(DATA FOR THIS TASK begins)

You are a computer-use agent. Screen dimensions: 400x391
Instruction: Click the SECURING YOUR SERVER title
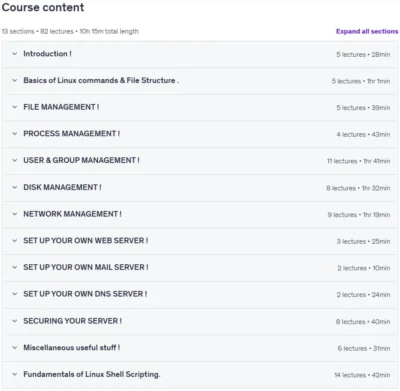[72, 321]
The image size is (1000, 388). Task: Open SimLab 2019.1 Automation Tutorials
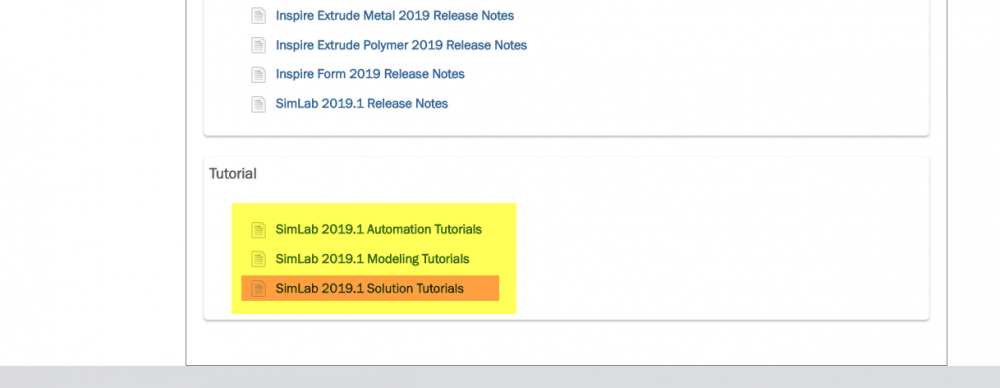click(379, 229)
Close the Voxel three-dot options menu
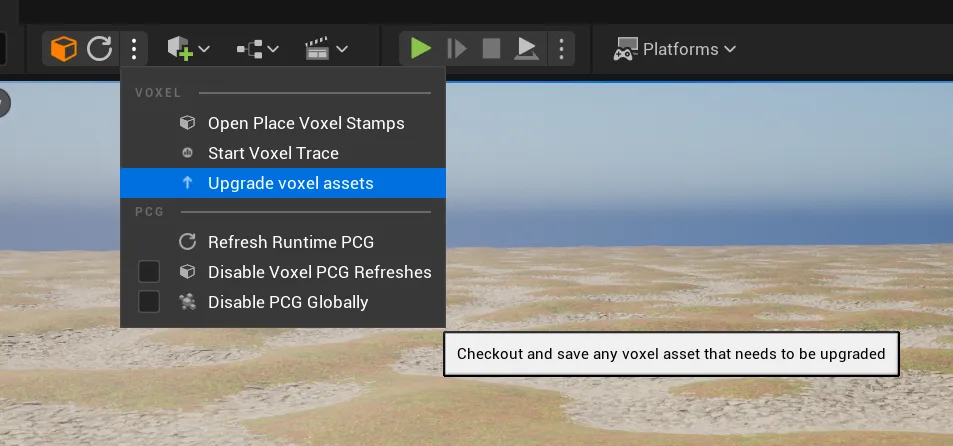 point(134,48)
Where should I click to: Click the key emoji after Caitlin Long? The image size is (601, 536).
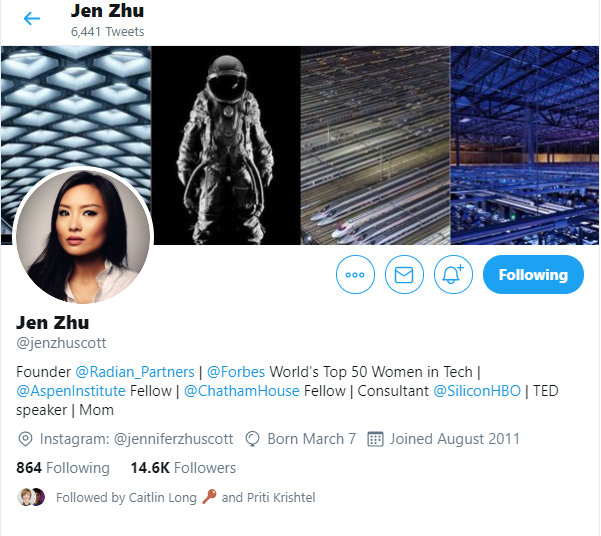point(209,497)
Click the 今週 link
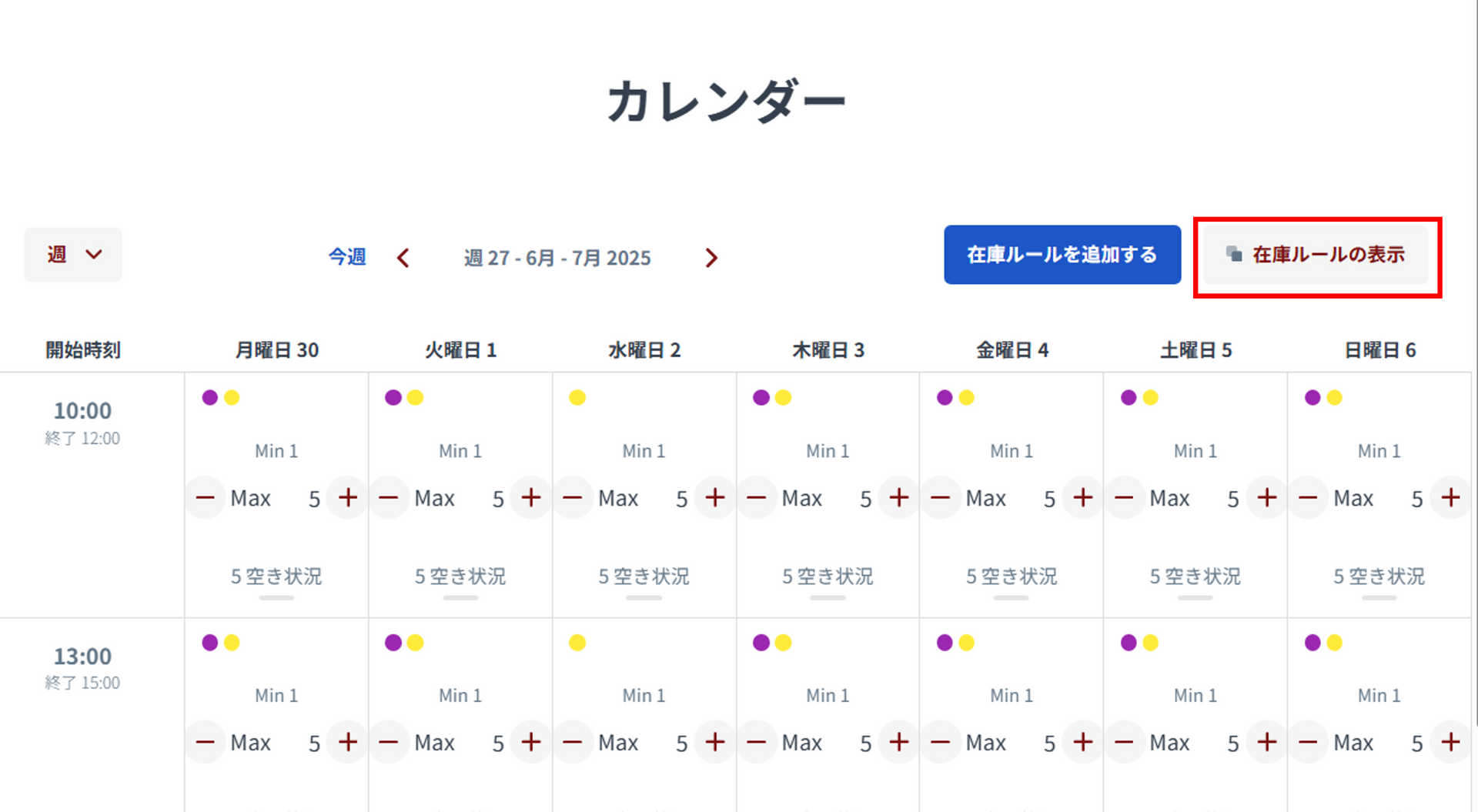 coord(347,257)
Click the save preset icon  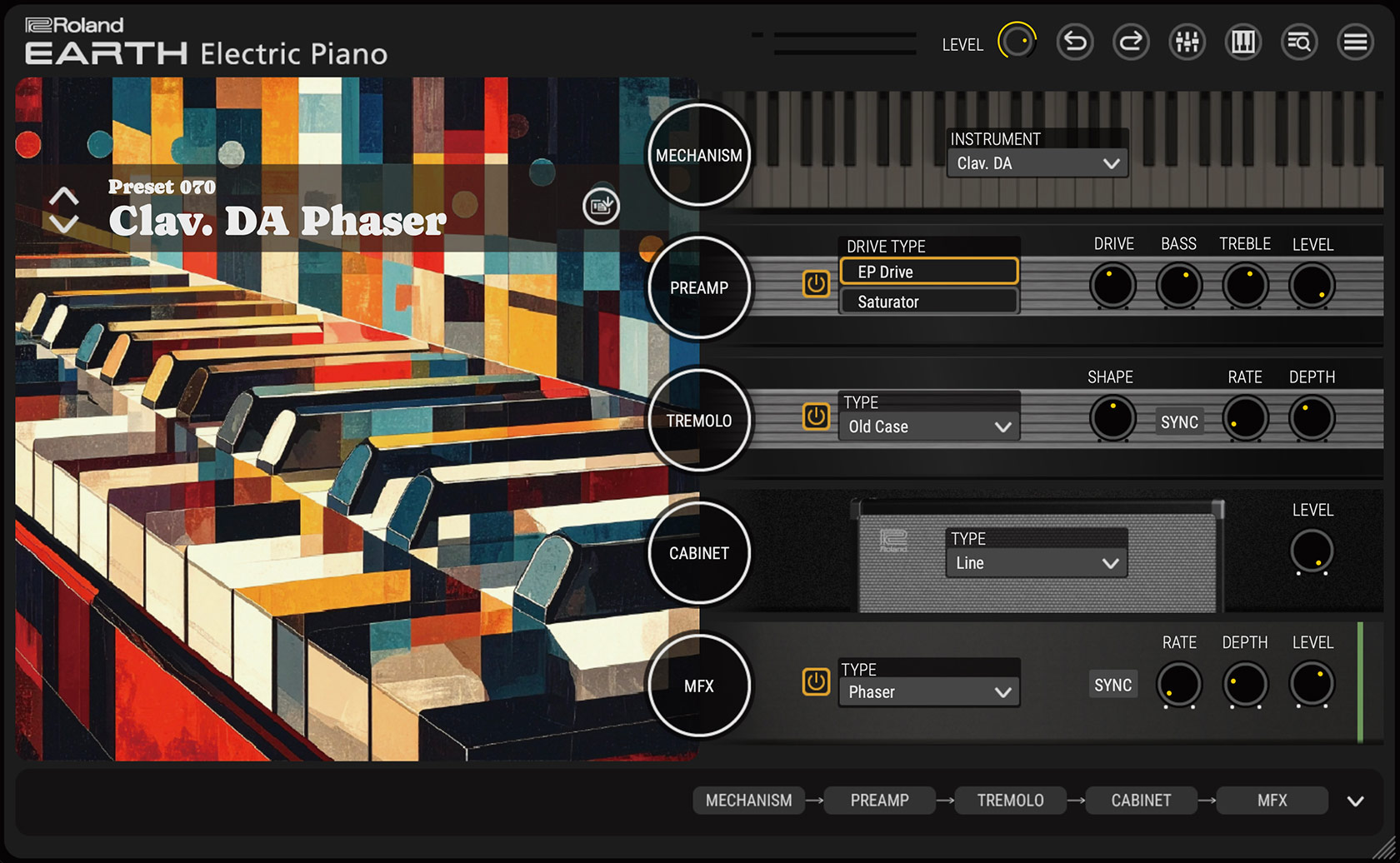pyautogui.click(x=601, y=206)
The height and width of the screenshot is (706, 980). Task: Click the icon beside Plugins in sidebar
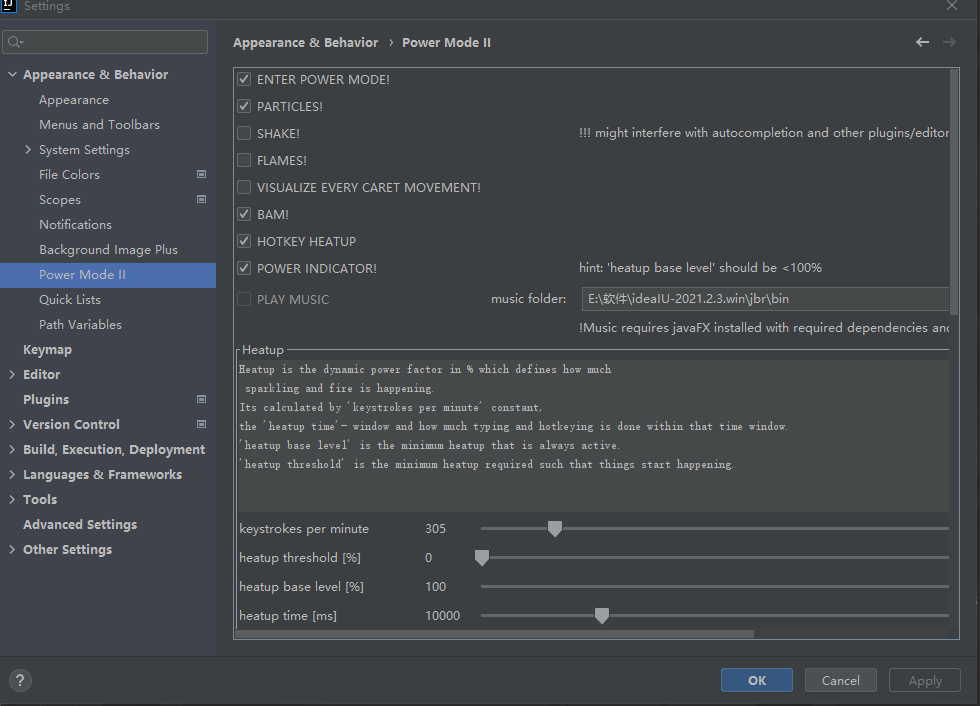click(x=201, y=399)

(DATA FOR THIS TASK ends)

=== ASSIGNED TASK ===
From the line that contains "The height and" to the final line of the material, write out each line exactly. Pictures stay out.

=== YOUR SOLUTION ===
The height and width of the screenshot is (706, 980). Task: Click the icon beside Plugins in sidebar
click(x=201, y=399)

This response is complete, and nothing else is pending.